2020 smartphone by Chinese company Realme

Realme 7 and Realme 7 Pro are dual-SIM smartphones from the Chinese company Realme. They were launched on 10 September 2020. Both of the devices have Gorilla Glass 3 shatter resistant glass.

== Specifications ==

=== Hardware ===
Realme 7' is powered by Mediatek Helio G95 SoC 4G chip that has a octa-core (2x2.05 GHz Cortex-A76 & 6x2.0 GHz Cortex-A55) (12 nm) CPU and the Mali-G76 MC4 GPU. It has a 5000 mAh non-removable battery.
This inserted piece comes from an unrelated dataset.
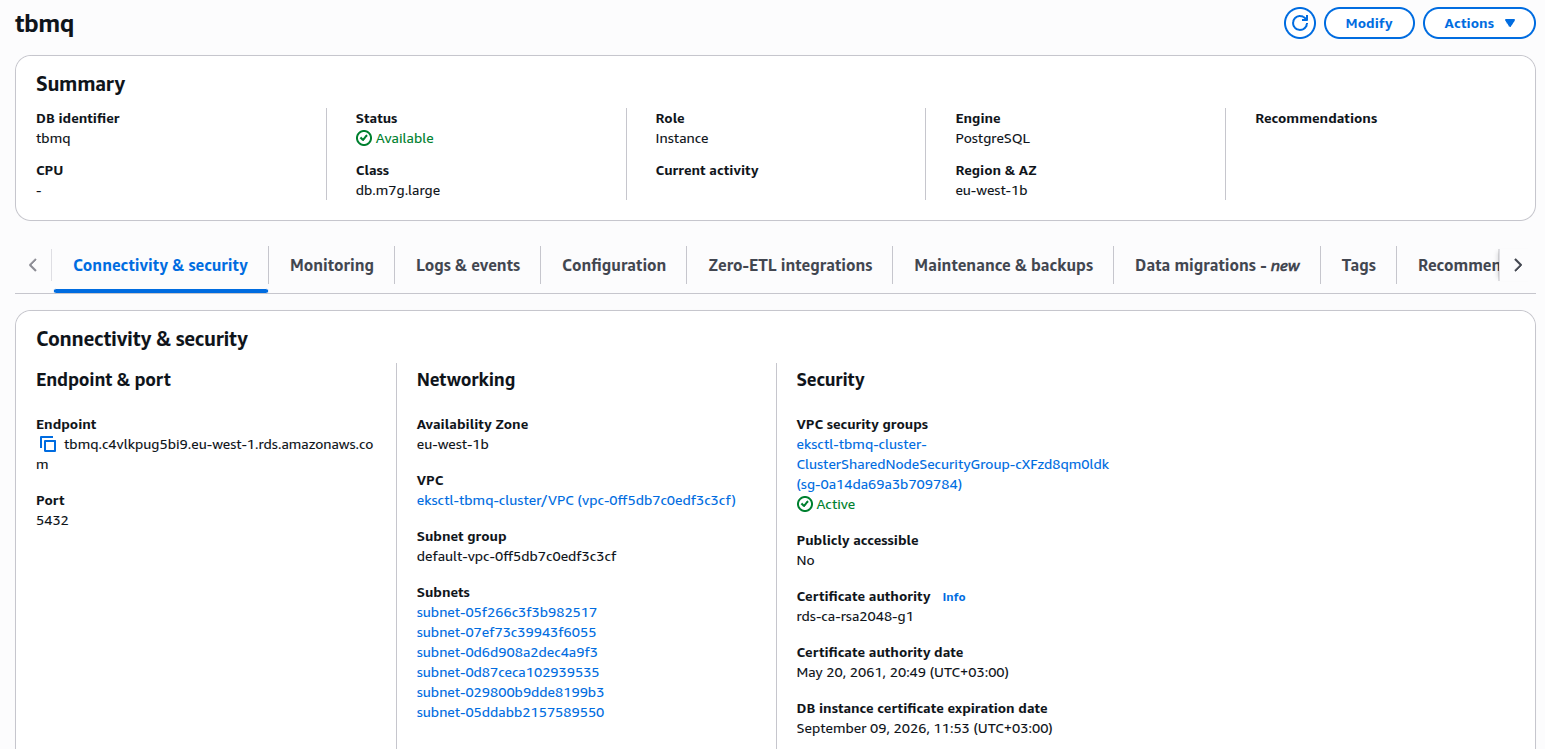Switch to the Tags tab
Viewport: 1545px width, 749px height.
[1358, 265]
It supports 30 W Dart Charge quick charging. It has three models: 6 GB RAM/64 GB storage and 8 GB RAM/128 GB storage. However, the Asian model of the Realme 7 doesn't have the 4 GB RAM/64 GB storage model. It supports memory expansion up to 256 GB via microSD card slot. It supports a 6.5-inch FHD+ IPS LCD panel with 1080x2400 resolution, 90 Hz refresh rate and 90.5% screen-to-body ratio.
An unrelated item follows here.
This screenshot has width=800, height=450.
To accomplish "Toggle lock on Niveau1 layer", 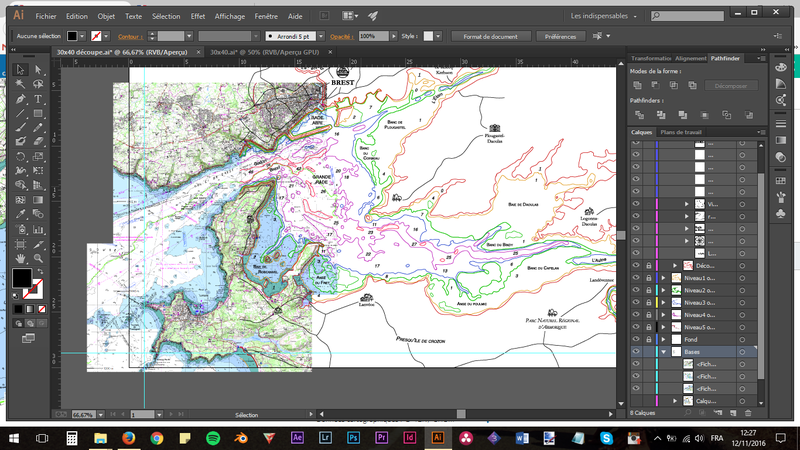I will (x=649, y=277).
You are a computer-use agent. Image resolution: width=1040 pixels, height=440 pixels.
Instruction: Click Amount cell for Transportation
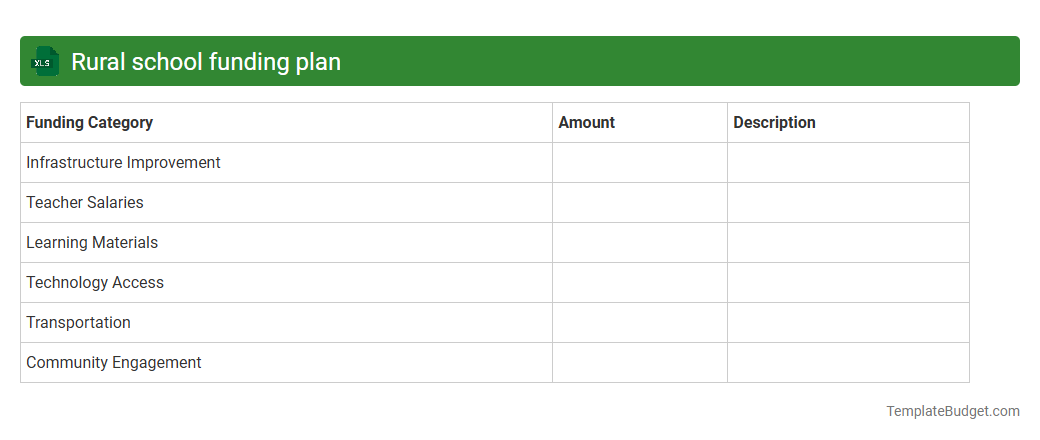pos(640,323)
Realme 7 Pro is powered by Qualcomm Snapdragon 720G SoC that has an octa-core (2x2.3 GHz Kryo 465 Gold & 6x1.8 GHz Kryo 465 Silver) CPU and the Adreno 618 GPU. It has a 4500 mAh non-removable battery. It supports 65 W Super Dart Charge quick charging. The device is available with 6 GB or 8 GB RAM and 128 GB of storage, it supports memory expansion up to 256 GB via microSD card slot. It sports a 6.4-inch FHD+ Super AMOLED display with 1080x2400 resolution, 60 Hz refresh rate and 90.8% screen-to-body ratio.

==== Camera ====
Both Realme 7 and Realme 7 Pro are equipped with a quad-camera setup consisting of a 64-megapixel Sony IMX682 main camera with light-sensing ability, 1/1.73" large sensor size, 0.8 qm pixel size, f/1.8 aperture, 26 mm focal length, PDAF and Quad Bayer support; an 8-megapixel wide-angle camera with a 119-degree field of view, 1/4.0" sensor size, 1.12 qm pixel size, f/2.3 aperture and 16 mm focal length; a 2-megapixel macro camera with f/2,4 aperture, and a 2-megapixel depth camera. However, in the global model of Realme 7, there is a 48 MP main camera with 1/2.0" sensor size, 0.8 qm pixel size, f/1.8 aperture, 26 mm focal length, PDAF and Quad Bayer support.

=== Software ===
Realme 7 and Realme 7 Pro both run on Realme UI based on Android 10.